I'm still playing around with the new camera, But you get the idea.  All I need now is a macro lens.

The camera is a Pentax K100D super.


----------



## macro junkie (Dec 25, 2007)

SLR&gt;?


----------



## macro junkie (Dec 25, 2007)

yes its an slr..very smart..congrats on your new bad ###### camera..


----------



## yen_saw (Dec 25, 2007)

Mikhails, your ghost mantis riding on the motorcycle reminds me of the movie "GHost rider" :lol:


----------



## MikhailsDinos (Dec 25, 2007)

macro junkie, Thank you!

Yes, She's a slr. My second girl in this life. I enjoy your pictures thoroughly, Maybe some day I'll be taking pictures like you  



macro junkie said:


> yes its an slr..very smart..congrats on your new bad ###### camera..


----------



## MikhailsDinos (Dec 25, 2007)

Yen,

I thought you would like it, I saw it &amp; just had to try it out. I think the ghost mantis enjoyed the moment on his motorcycle, I could not get the little thing off.



yen_saw said:


> Mikhails, your ghost mantis riding on the motorcycle reminds me of the movie "GHost rider" :lol:


----------



## MikhailsDinos (Dec 25, 2007)




----------



## macro junkie (Dec 25, 2007)

yen_saw said:


> Mikhails, your ghost mantis riding on the motorcycle reminds me of the movie "GHost rider" :lol:


HAHAHAHAHAHAHAHAHAHAHAH


----------



## macro junkie (Dec 25, 2007)

MikhailsDinos said:


> Yen,I thought you would like it, I saw it &amp; just had to try it out.
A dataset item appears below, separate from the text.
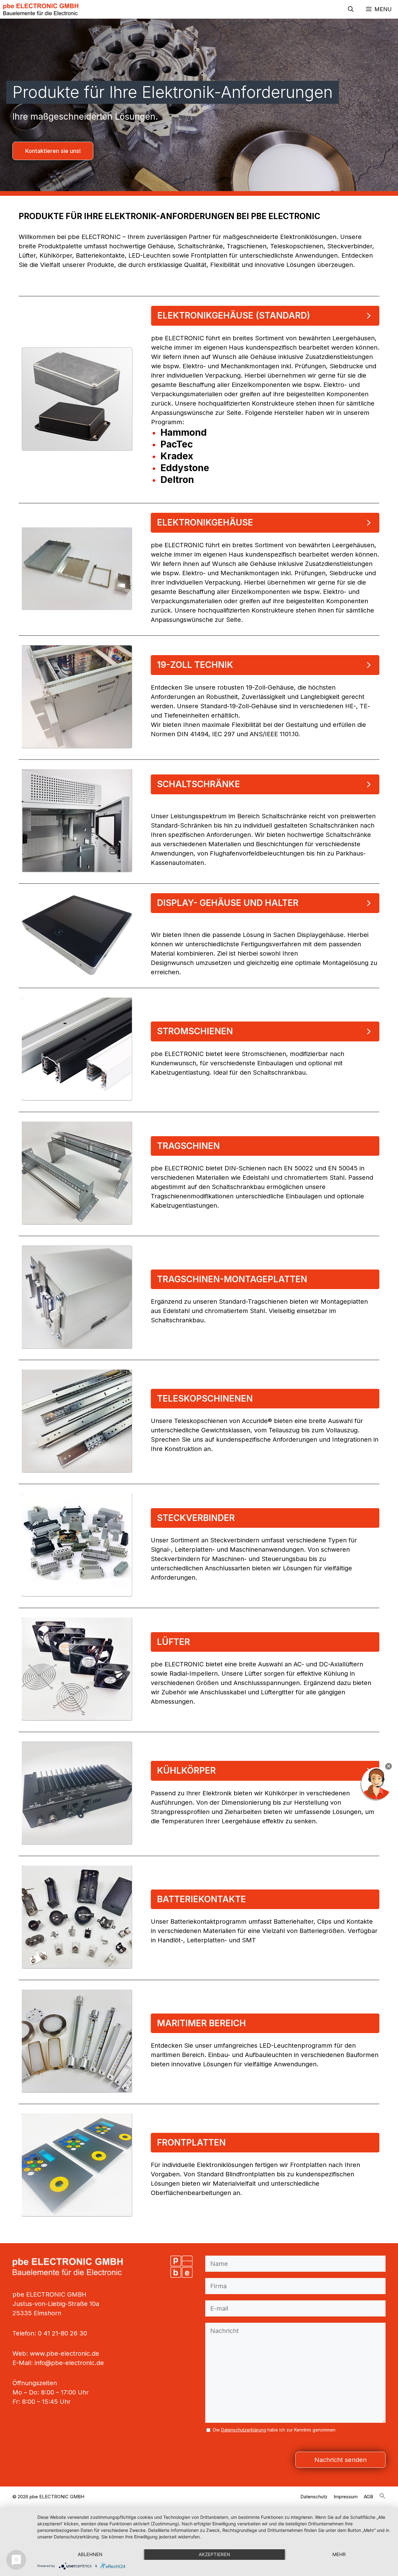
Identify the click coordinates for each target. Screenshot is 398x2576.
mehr (339, 2554)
I think the ghost mantis enjoyed the moment on his motorcycle, I could not get the little thing off.


alot of pratice and alot of studying and your be real good//dont use macro setting...always use manula

shutter speed 200 100% of time when using flash

iso 100 when using flash

fstop 5.6-16 - dont go over fstop 16..your pic will start to get a thing called diffraction softening..This is where you loose alot of sharpness.This is why 100% of the macro photographers use fstop 7.1-fstop 16 always.shuuter speed 200 is at the perfect setting..this way u can shoot with out a tripod and get super sharp shots.also dont use auto focus..You better of getting use to manual focusing and focusing on the insects eyes.This way the hole shot works then and if u have the right fstop set your pic wil look great..if u need any help dont hesitate to pm me.


----------



## MikhailsDinos (Dec 25, 2007)

Thanks again, Macro junkie.  

Sorry I just cannot stop taking pictures, Please enjoy.


----------



## macro junkie (Dec 26, 2007)

whats that 1st mantis called? cool aint it slrs..


----------



## Mantida (Dec 26, 2007)

macro junkie said:


> whats that 1st mantis called? cool aint it slrs..
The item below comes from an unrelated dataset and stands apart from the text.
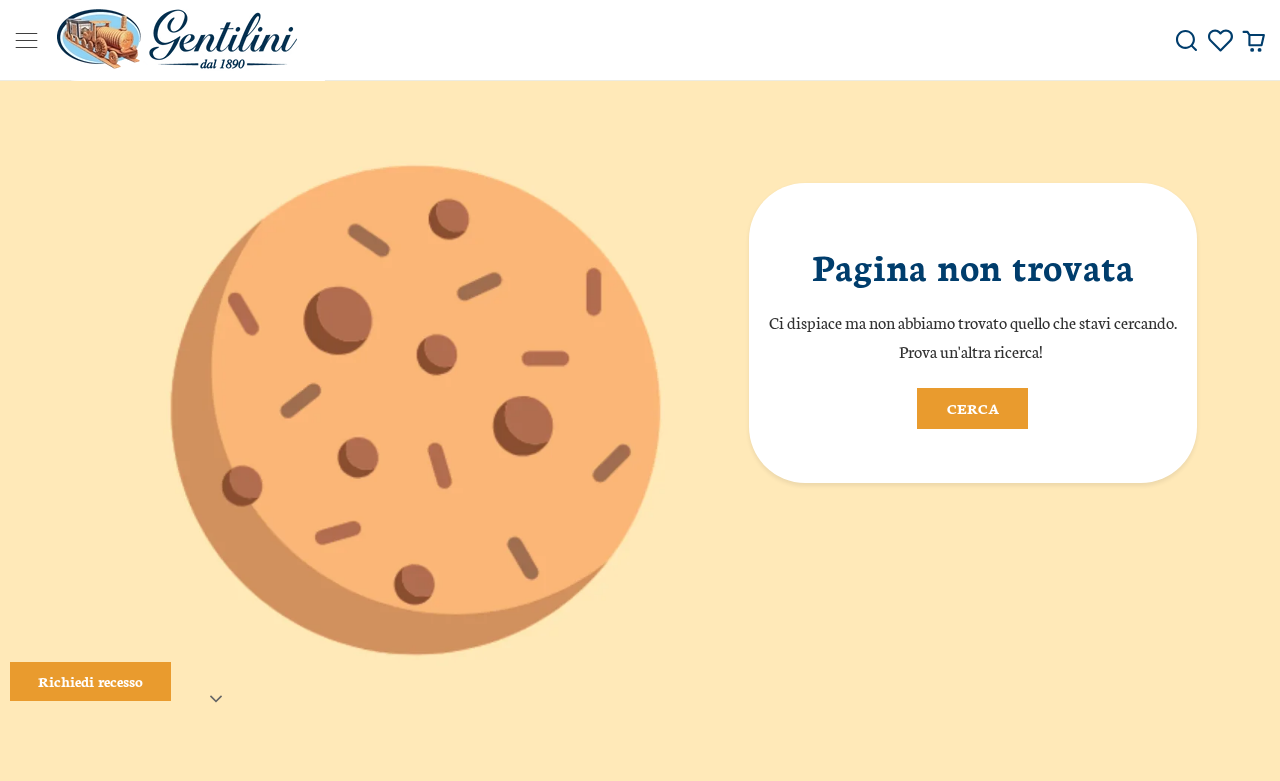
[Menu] (19, 40)
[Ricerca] (1186, 40)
First one is Pseudoharpax virescens virescens, or gambian spotted eye flower mantis. I have several ooths on the way, my female and male mated a couple of days ago.  

Nice pics Mikhail, do you still have your ground mantids? I'd like to see some pictures of those guys.


----------



## macro junkie (Dec 26, 2007)

the last pics arew ace.looks like studio...  ..do u like shooting with black backgrounds&gt;?if u do pm me il tell u how u can do it


----------



## MikhailsDinos (Dec 26, 2007)

Thank you!

The sad news is that I dont have any at the moment. If I find more this year I'll post the pic's.  Hopefully next year I keep the nymphs alive for longer?



mantida said:


> Nice pics Mikhail, do you still have your ground mantids? I'd like to see some pictures of those guys.


----------



## idolomantis (Dec 26, 2007)

i like the unicorn pics.. thats a sooo beautifull spieces


----------



## MikhailsDinos (Dec 27, 2007)

I must agree!  



idolomantis said:


> i like the unicorn pics.. thats a sooo beautifull spieces


----------



## macro junkie (Dec 27, 2007)

MikhailsDinos said:


> I must agree!


show us these new pics u where on about.


----------



## MikhailsDinos (Dec 27, 2007)

Haha, Okay here they are!

Thanks again Macro junkie, for the great advice! I hope to get some more advice in the future from you.





















































macro junkie said:


> show us these new pics u where on about.


----------



## tier (Dec 27, 2007)

Hi

Off topic: Great, you got Uroplatus? Is it phantasticus? I used to have some fimbriatus. I think Uroplatus are the greatest geckos of the world, together with Rhacodactylus. Now I try to breed R. chahoua.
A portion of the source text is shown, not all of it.